Octenylsuccinic aciduria in children fed protein-hydrolysate formulas containing modified cornstarch

The excretion of 2-(2′-octenyl)succinic acid (OSA) and several metabolites of OSA was studied by gas chromatography/mass spectrometry in 17 infants and children fed one of three proprietary elemental or protein-hydrolysate formulas that use OSA-modified cornstarch as an emulsifying agent. Variable but often large amounts (up to 2500 mg/g creatinine) of the fatty acid-like OSA and its metabolites were found in the urine of these children, and levels of OSA in their blood ranged from 9.5 to 57.9 μmol/L. Apparently secondary abnormalities, such as increased urinary levels of glutaric acid and 2-ketoglutaric acid, were also found in more than half of the urine specimens.
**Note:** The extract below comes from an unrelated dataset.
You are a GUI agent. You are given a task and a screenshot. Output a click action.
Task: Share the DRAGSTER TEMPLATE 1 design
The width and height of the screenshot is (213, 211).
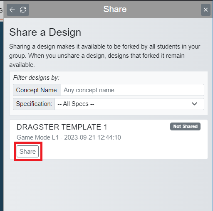pyautogui.click(x=27, y=151)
The molecular weight and mass fragmentation patterns of the nine compounds associated with the excretion of OSA are consistent with the proposal that OSA is metabolized in human infants and children by a combination of ω-, ω-1-, and β-oxidation steps, similar to the metabolism of another branched-chain fatty acid, valproic acid. The urinary organic acid pattern of children fed elemental formulas containing OSA-modified starch often was dominated by OSA and its metabolites, and in several children the OSA-related changes were mistaken for a primary metabolic disease. Physicians and laboratories evaluating children for suspected metabolic diseases should be aware of the possibility of abnormal organic acid studies associated with OSA-containing formulas.